Supplied entries =>

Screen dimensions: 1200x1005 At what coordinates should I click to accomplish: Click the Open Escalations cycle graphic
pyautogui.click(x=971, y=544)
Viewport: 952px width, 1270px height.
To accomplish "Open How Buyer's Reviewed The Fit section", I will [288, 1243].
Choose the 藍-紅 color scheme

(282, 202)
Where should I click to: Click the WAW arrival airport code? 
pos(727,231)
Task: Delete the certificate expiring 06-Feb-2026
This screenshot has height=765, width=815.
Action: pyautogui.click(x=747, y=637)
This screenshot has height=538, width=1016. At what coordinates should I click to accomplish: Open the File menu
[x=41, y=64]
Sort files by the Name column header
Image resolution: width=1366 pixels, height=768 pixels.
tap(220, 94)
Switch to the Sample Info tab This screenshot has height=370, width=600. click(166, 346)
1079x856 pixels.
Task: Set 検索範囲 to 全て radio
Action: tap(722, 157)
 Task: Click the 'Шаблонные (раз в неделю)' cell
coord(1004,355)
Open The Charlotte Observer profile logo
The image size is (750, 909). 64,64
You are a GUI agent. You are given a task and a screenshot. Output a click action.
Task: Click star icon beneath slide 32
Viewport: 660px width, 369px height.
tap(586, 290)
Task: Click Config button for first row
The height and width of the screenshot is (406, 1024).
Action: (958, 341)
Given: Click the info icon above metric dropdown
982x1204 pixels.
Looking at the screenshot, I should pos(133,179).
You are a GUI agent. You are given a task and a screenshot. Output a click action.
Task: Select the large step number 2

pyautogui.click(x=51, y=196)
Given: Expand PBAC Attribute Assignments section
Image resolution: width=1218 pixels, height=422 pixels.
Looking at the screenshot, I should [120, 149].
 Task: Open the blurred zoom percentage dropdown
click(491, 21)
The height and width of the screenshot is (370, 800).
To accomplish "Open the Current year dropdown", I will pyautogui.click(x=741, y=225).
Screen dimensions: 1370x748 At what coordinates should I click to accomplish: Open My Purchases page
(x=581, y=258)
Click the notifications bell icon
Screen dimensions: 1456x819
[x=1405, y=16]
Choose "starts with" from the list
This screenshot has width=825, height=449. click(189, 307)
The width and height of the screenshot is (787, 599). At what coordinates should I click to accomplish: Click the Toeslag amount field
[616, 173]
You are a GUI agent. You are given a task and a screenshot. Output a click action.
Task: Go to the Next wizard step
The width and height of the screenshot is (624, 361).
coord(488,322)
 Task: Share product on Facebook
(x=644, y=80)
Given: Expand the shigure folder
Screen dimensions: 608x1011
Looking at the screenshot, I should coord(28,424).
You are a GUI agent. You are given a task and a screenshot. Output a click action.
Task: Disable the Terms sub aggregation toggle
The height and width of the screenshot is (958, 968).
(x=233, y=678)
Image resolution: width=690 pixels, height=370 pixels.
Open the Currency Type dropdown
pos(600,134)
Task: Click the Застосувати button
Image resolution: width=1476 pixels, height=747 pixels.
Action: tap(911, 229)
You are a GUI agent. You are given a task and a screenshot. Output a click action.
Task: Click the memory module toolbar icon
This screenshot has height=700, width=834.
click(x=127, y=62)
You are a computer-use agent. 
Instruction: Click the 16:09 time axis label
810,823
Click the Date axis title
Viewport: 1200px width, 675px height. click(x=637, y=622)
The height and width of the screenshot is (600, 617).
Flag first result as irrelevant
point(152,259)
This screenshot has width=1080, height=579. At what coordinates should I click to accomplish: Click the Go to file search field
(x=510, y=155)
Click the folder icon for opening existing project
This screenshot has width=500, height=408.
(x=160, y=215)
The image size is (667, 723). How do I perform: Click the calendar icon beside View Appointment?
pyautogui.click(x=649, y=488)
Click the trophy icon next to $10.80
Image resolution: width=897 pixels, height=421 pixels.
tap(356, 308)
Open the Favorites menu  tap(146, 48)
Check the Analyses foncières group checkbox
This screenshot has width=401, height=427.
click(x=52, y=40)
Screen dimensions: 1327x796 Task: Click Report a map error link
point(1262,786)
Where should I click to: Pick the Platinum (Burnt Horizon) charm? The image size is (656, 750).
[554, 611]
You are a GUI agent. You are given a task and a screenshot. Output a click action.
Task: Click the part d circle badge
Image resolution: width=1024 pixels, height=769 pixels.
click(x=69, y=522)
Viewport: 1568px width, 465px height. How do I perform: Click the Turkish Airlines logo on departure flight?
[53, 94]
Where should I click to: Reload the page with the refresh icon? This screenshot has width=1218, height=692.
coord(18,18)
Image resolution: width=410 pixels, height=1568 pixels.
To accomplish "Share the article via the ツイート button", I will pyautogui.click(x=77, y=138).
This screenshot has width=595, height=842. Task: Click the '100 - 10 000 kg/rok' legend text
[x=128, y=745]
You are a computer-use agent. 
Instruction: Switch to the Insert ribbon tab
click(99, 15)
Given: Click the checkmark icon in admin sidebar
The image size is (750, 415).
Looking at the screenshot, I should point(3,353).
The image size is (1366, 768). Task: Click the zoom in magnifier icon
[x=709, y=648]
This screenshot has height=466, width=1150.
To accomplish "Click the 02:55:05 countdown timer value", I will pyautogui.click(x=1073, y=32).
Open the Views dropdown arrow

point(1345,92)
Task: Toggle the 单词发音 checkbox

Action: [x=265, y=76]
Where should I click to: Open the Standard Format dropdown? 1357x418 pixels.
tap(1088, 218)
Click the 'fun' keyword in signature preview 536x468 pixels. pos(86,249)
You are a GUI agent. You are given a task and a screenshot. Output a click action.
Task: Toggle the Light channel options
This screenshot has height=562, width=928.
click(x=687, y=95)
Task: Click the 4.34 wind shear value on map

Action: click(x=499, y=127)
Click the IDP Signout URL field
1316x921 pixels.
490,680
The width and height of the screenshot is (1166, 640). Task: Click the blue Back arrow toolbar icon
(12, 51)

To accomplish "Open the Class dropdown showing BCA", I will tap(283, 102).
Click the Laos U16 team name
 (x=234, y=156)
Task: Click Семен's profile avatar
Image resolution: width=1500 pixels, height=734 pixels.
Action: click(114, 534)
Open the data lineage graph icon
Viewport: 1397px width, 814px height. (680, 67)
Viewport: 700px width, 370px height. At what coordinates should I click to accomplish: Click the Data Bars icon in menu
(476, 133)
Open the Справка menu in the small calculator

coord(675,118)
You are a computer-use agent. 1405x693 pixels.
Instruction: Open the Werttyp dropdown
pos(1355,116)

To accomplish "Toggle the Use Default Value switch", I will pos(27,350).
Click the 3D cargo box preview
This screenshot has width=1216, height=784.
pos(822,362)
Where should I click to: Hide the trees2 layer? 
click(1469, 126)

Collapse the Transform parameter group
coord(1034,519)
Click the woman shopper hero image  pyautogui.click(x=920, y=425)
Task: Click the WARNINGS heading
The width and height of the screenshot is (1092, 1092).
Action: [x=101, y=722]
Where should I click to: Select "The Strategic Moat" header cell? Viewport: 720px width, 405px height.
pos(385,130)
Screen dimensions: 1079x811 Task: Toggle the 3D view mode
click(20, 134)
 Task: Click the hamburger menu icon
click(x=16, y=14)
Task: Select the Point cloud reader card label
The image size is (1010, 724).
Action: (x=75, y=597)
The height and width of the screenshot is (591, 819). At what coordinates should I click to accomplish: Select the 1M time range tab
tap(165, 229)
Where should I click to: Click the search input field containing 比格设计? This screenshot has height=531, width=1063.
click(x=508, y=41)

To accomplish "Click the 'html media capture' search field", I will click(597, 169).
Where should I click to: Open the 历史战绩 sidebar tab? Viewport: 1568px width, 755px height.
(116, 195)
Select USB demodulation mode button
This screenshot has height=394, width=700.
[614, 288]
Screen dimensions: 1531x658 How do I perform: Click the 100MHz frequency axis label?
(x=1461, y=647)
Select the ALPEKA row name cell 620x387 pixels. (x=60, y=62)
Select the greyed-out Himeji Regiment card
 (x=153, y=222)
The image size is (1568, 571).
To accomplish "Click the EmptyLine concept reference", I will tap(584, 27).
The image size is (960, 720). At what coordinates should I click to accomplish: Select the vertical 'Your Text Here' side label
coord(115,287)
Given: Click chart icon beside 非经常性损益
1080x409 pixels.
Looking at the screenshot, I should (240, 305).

Assigned task =>
Write out each line of the data that holds the string "folder".

Response area =>
Given: Expand the shigure folder
Click the folder icon for opening existing project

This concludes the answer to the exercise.